Los libros de la BiPA


Nada es definitivo. Por ahora. —— Ramiro Cabana

En la realidad, afuera, en el mundo, en las librerías, en las bibliotecas personales, institucionales y/o públicas, hay toda clase de libros. En la Biblioteca Popular Ambulante, no.

Me gustaría que hubiera toda clase de libros, pero entonces la BiPA sería una biblioteca ambulante más y nada más. Por lo tanto, debe contener libros de un tipo en particular. O de un tipo de tipos.

Por ejemplo: libros que capturen lo real, objetos de la realidad, en toda su crudeza; tratándolos, purificándolos, ordenándolos y clasificándolos lo menos posible.

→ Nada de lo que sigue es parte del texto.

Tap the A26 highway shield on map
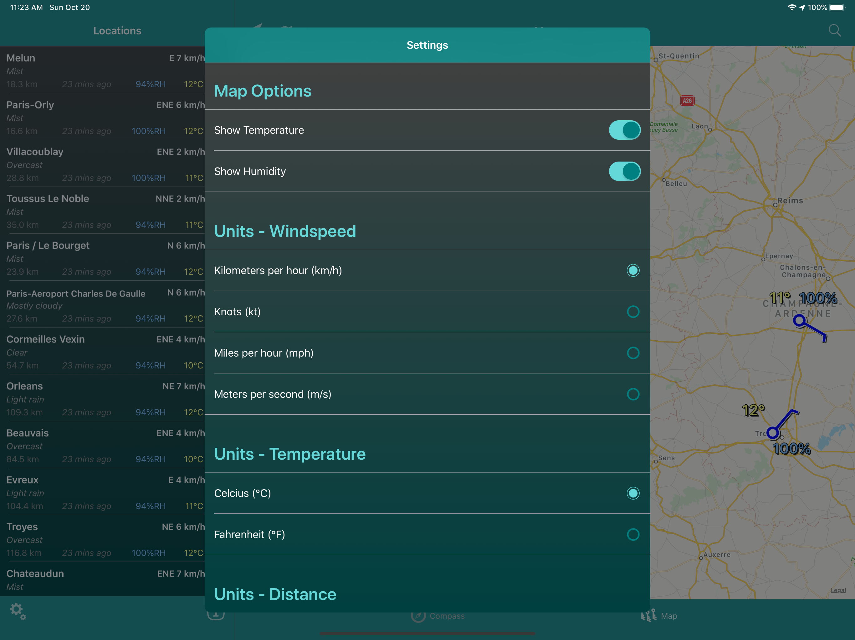 687,101
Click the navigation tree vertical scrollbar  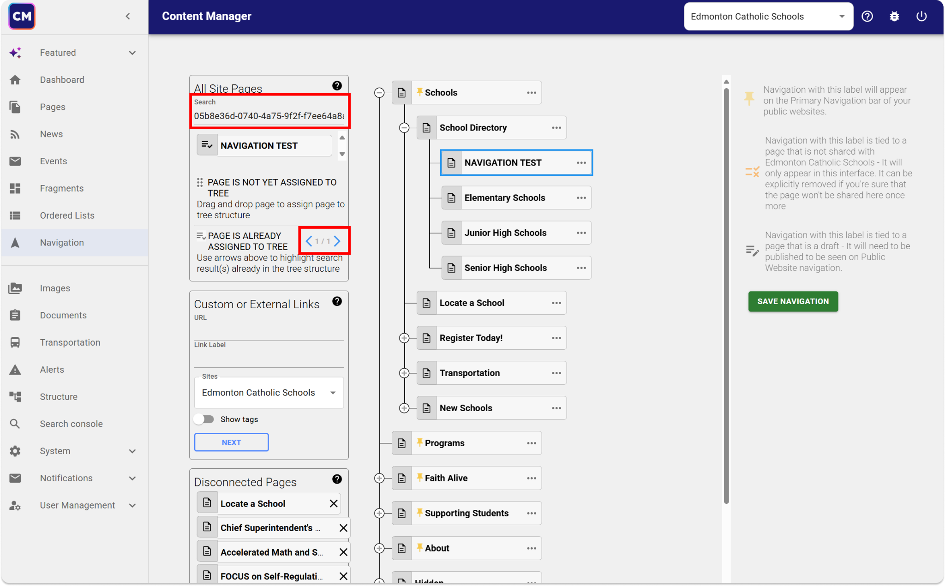coord(726,295)
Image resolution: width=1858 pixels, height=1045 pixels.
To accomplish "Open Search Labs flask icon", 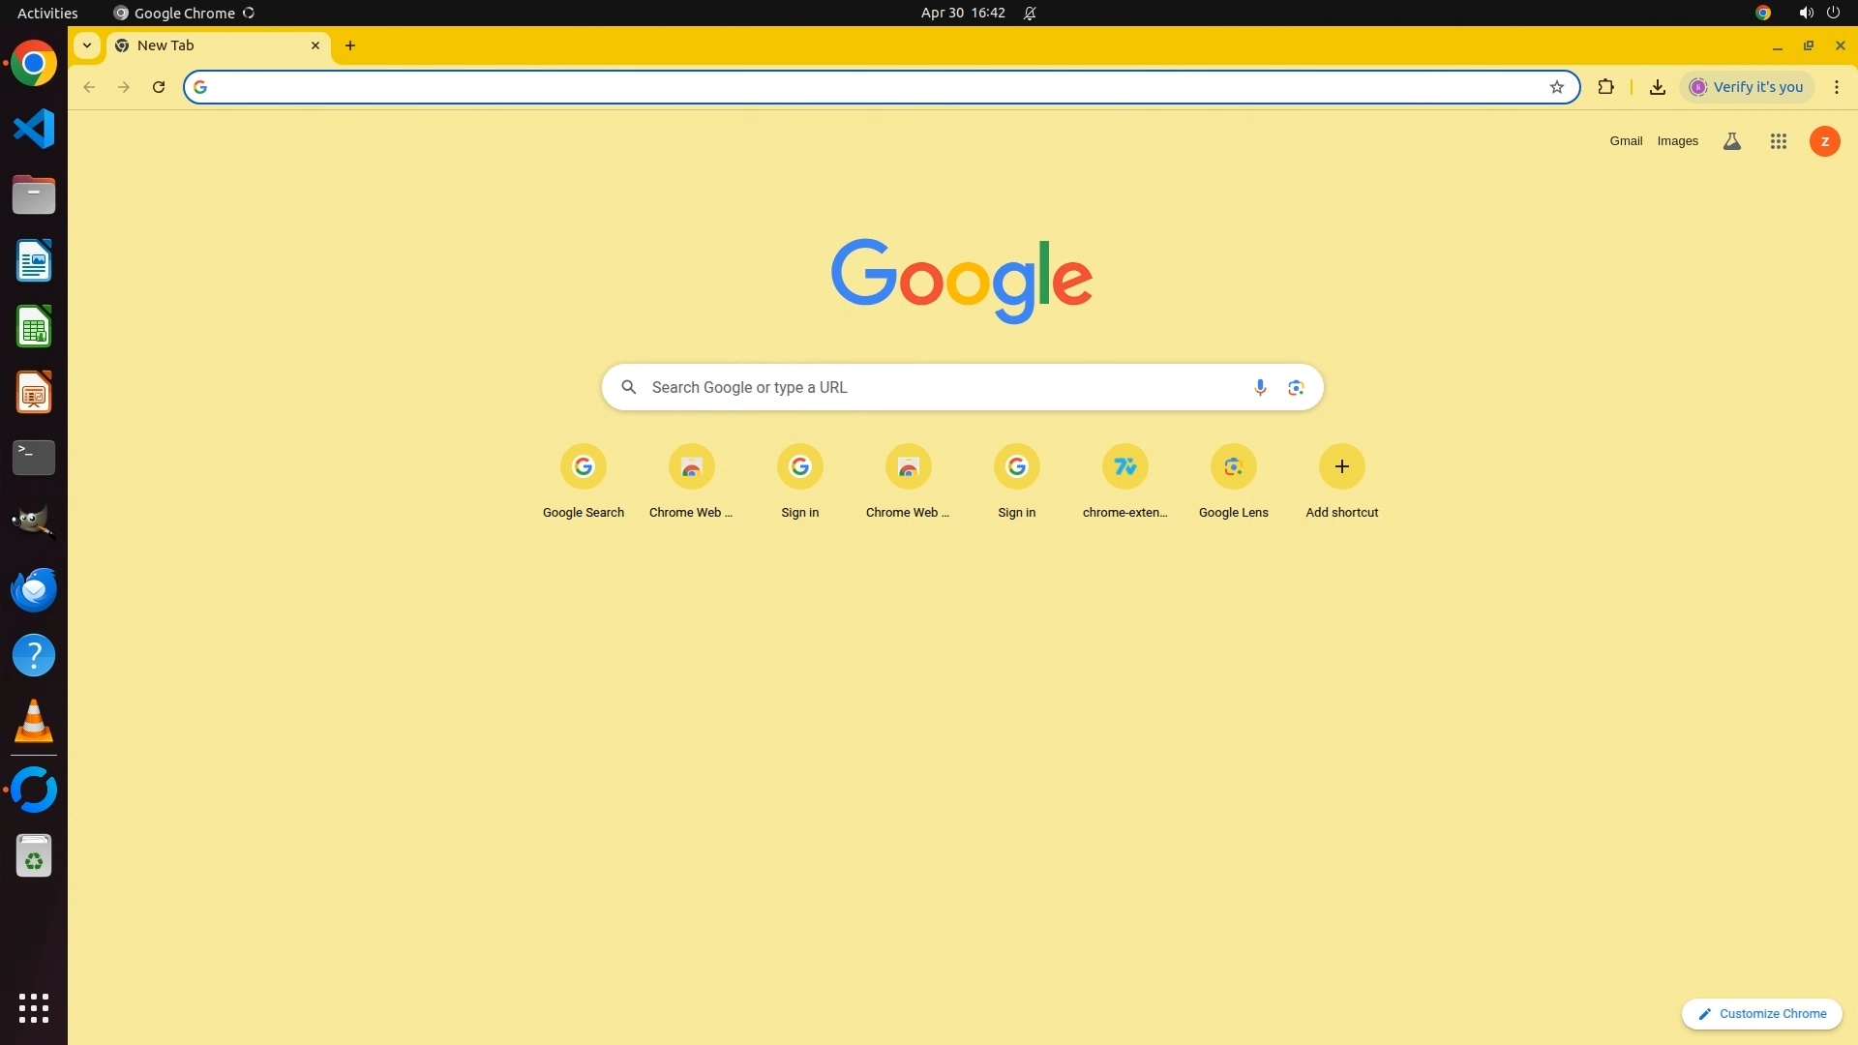I will tap(1731, 141).
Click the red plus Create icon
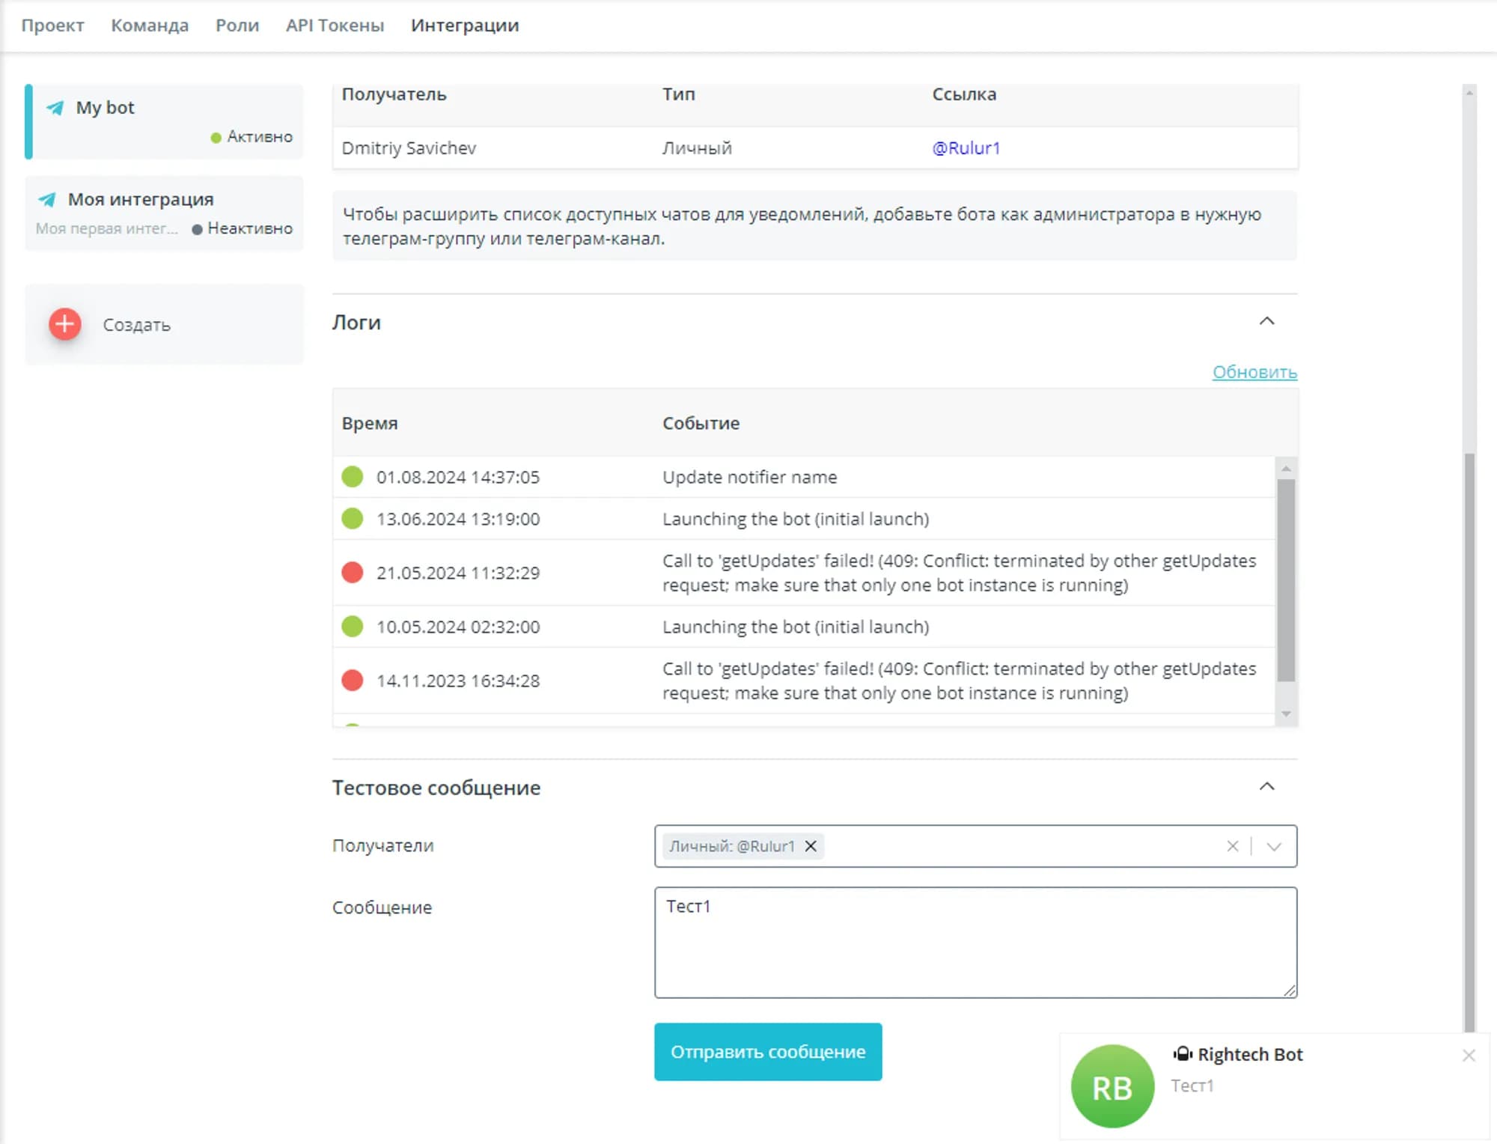The height and width of the screenshot is (1144, 1497). click(65, 324)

Por ejemplo: libros que surjan de manera natural (si hacer un libro es natural) de mi vida diaria, de mis apuntes, de mis trabajos, mis listas, mis lecturas, mis escrituras. Aquí también hay lo real presentado con el menor tratamiento posible.

Por ejemplo: homenajes a mis escritores y artistas favoritos. Esto es un poco raro porque implica tomar elementos, técnicas, tácticas de los primeros dos ejemplos y utilizarlos para envolver la obra de otros. Obra que ya pertenece a la realidad, claro, sin olvidar que la realidad también tiene un nivel que es puramente imaginario.

Por ejemplo: libros hechos por otros, pero siguiendo algunas directrices de los primeros tres ejemplos de esta serie. Hasta ahora sólo tengo uno, de Gemma Peris.

(Algunas personas han expresado, quizá con excesivo énfasis, su deseo de construir algún libro para la BiPA. Esto ha servido para que las borre para siempre de la lista de posibles autores. Creo que el libro, de haberlo, tiene que surgir de una conversación, espontáneamente, casi como por accidente, o por sorpresa. ¡Como un susto! Así es como vienen las ideas más interesantes. Y respetar el orden (no siempre natural) en que las cosas aparecen, no forzarlo, es una de las principales directrices de la BiPA.)